This written content was disclosed by the author as AI-augmented.

Succession planning is one of those topics that almost every business owner, CEO, and HR leader agrees is important—and almost no one knows how to start.

That’s because it feels overwhelming. There are too many moving parts. Too many opinions. Too many “experts” talking about valuation, taxes, and legal structures.

I’m here to simplify all that for you.

At its core, succession planning is about one thing:
Who will run the business when you don’t?

And more specifically—are they ready?

If you’re not sure where to begin, start here.
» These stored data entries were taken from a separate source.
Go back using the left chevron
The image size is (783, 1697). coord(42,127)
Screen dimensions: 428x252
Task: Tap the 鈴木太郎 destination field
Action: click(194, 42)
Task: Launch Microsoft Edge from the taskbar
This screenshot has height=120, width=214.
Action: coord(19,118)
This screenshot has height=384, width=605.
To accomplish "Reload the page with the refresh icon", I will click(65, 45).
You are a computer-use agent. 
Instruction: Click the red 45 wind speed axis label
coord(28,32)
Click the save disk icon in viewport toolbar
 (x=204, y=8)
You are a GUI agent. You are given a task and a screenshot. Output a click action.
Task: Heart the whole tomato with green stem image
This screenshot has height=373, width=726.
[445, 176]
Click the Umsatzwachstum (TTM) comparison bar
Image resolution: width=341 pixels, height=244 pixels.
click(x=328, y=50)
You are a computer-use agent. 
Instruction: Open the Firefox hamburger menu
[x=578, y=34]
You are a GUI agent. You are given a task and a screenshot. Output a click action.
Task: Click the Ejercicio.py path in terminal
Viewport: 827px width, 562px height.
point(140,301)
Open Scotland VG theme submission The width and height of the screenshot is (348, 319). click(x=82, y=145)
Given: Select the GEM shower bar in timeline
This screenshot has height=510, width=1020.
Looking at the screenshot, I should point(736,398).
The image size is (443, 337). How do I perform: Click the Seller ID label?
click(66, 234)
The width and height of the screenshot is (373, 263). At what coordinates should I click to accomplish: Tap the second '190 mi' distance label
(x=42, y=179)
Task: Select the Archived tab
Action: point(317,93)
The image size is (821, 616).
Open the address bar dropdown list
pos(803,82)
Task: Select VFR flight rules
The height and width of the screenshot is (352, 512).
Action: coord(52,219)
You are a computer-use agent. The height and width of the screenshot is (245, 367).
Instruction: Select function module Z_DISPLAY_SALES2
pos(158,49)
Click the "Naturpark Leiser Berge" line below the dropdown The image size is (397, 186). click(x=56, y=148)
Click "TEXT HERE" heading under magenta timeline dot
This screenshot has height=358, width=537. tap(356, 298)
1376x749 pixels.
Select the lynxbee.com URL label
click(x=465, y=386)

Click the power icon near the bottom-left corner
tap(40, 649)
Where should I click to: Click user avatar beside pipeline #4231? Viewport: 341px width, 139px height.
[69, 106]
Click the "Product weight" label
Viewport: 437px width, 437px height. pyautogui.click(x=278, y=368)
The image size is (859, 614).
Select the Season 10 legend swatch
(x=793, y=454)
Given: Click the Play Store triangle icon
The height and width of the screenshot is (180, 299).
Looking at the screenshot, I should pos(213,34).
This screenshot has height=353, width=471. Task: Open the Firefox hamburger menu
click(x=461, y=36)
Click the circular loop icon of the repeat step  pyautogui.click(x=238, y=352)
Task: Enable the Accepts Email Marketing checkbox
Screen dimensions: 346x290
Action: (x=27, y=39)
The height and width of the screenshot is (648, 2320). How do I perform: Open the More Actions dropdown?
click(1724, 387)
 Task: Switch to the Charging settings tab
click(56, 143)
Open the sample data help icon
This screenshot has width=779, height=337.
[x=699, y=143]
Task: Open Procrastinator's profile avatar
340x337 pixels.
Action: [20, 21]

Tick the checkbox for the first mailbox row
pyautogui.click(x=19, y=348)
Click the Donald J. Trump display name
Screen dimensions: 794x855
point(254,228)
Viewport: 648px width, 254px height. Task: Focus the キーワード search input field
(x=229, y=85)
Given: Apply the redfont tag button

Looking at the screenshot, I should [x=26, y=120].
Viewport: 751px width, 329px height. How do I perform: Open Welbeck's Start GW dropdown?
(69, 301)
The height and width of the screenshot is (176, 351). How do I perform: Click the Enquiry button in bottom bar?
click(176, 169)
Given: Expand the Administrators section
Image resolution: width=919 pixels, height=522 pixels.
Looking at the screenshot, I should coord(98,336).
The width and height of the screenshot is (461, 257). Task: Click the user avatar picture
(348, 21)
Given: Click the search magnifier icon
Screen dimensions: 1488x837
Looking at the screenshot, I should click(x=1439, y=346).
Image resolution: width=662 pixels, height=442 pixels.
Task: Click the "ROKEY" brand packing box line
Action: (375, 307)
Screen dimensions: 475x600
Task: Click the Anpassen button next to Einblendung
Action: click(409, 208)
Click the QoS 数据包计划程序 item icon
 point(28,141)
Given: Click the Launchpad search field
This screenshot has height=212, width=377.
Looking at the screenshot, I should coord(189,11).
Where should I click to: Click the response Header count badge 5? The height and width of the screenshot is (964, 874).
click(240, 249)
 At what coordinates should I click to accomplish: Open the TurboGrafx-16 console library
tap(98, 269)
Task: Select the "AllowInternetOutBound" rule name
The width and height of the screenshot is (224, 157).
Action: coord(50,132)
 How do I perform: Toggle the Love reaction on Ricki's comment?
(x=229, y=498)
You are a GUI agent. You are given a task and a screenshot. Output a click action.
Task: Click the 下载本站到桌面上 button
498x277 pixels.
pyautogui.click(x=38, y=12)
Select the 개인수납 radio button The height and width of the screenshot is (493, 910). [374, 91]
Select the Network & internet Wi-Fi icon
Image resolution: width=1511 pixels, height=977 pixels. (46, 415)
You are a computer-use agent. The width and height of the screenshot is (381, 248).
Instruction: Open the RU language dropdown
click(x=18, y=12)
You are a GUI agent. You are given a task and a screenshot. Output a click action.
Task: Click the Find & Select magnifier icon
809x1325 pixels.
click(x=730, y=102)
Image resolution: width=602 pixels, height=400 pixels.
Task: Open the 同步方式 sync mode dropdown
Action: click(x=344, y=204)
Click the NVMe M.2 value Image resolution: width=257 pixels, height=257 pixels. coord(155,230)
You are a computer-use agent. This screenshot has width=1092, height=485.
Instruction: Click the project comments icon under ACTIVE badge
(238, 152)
Below are the first four steps that matter most, and the order you address each matters as well.

Note: Three steps would have been a catchier title and sound easier to do, but honestly these four steps are critical to getting your talent succession plan started on the right foot.

 

Step 1: Let Go (Before You Think You’re Ready)

Most succession plans fail before they ever begin—because the owner hasn’t actually let go.

Founder dependency is one of the biggest risks in any business. The more decisions, relationships, and knowledge that sit with one person, the less valuable—and less sustainable—the company becomes.

Buyers know this.

And surprise: owners know it too.

Letting go isn’t just about delegation.

It’s about intentionally transferring ownership of decisions and outcomes.

Start by identifying the things you still own that someone else could take on. Not perfectly. Not immediately. But with the right support.

A simple exercise:

  • What should you keep?
  • What can you delegate now?
  • What skills does an up-and-coming leader need to develop first, before you can start transferring responsibilities to them?

The goal isn’t perfection. The goal is progress. Even identifying 5–6 things to hand off in the next six months is a powerful start.

Because every task released is a leadership growth opportunity for someone else.

 

Step 2: Know Your People Data

Most companies don’t have a lack of internal talent, they have a visibility problem.

They don’t know:

  • Which roles are truly critical
  • Where their biggest people risks are
  • Who is actually ready (versus who they hope is ready)

Succession planning starts with an analysis of who is in the company today.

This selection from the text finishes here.